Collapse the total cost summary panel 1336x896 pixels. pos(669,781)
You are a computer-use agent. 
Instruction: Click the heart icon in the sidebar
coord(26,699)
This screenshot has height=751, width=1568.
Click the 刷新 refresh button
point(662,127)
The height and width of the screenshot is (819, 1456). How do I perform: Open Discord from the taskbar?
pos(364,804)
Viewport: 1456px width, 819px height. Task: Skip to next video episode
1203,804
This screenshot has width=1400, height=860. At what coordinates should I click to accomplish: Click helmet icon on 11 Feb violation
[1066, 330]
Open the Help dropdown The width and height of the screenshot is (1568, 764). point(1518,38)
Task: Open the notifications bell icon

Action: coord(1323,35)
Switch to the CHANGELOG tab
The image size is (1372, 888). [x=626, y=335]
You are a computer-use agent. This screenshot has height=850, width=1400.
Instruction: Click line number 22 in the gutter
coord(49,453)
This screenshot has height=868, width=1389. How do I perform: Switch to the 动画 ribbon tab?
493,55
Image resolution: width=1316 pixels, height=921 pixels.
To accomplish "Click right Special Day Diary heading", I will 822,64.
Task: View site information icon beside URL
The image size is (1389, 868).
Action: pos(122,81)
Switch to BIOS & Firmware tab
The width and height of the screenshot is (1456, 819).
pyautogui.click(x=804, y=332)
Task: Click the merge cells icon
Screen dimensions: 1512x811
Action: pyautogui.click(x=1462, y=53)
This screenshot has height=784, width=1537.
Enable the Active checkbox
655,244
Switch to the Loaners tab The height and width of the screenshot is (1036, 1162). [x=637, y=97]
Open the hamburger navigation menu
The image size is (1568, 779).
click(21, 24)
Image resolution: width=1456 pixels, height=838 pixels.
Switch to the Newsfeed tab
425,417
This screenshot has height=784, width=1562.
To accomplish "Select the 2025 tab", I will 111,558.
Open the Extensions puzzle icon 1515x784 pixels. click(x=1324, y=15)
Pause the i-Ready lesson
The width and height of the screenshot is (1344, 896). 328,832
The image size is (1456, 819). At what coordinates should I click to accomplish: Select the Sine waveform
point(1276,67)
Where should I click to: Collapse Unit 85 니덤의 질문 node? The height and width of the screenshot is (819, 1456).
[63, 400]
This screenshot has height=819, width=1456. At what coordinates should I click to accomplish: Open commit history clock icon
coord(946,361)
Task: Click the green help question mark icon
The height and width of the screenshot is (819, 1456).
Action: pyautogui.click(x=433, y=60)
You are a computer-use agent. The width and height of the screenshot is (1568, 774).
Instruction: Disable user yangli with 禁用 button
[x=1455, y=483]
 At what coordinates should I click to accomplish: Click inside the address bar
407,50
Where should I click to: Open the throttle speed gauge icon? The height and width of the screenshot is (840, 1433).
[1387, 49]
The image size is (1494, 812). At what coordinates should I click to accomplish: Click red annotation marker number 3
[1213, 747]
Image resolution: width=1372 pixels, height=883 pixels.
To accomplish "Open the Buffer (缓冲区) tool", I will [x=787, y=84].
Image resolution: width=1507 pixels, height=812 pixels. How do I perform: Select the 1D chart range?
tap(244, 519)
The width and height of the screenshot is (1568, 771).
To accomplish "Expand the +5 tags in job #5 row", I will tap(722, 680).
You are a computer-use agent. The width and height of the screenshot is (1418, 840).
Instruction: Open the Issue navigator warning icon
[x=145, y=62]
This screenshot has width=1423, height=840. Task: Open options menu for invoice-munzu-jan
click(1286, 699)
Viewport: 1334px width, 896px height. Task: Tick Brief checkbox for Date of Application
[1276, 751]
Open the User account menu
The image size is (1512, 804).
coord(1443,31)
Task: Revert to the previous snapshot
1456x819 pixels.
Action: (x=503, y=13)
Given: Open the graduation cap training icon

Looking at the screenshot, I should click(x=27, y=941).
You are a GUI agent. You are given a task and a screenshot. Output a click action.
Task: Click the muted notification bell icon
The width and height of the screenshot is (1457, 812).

+++

*TASK GOAL*:
Will you return exactly the lines above from the one with "Switch to the CHANGELOG tab" down to the one with "Image resolution: width=1456", counting both as part of the range?

*ANSWER SPACE*:
Switch to the CHANGELOG tab
The image size is (1372, 888). [x=626, y=335]
You are a computer-use agent. This screenshot has height=850, width=1400.
Instruction: Click line number 22 in the gutter
coord(49,453)
This screenshot has height=868, width=1389. How do I perform: Switch to the 动画 ribbon tab?
493,55
Image resolution: width=1316 pixels, height=921 pixels.
To accomplish "Click right Special Day Diary heading", I will 822,64.
Task: View site information icon beside URL
The image size is (1389, 868).
Action: pos(122,81)
Switch to BIOS & Firmware tab
The width and height of the screenshot is (1456, 819).
pyautogui.click(x=804, y=332)
Task: Click the merge cells icon
Screen dimensions: 1512x811
Action: pyautogui.click(x=1462, y=53)
This screenshot has height=784, width=1537.
Enable the Active checkbox
655,244
Switch to the Loaners tab The height and width of the screenshot is (1036, 1162). [x=637, y=97]
Open the hamburger navigation menu
The image size is (1568, 779).
click(21, 24)
Image resolution: width=1456 pixels, height=838 pixels.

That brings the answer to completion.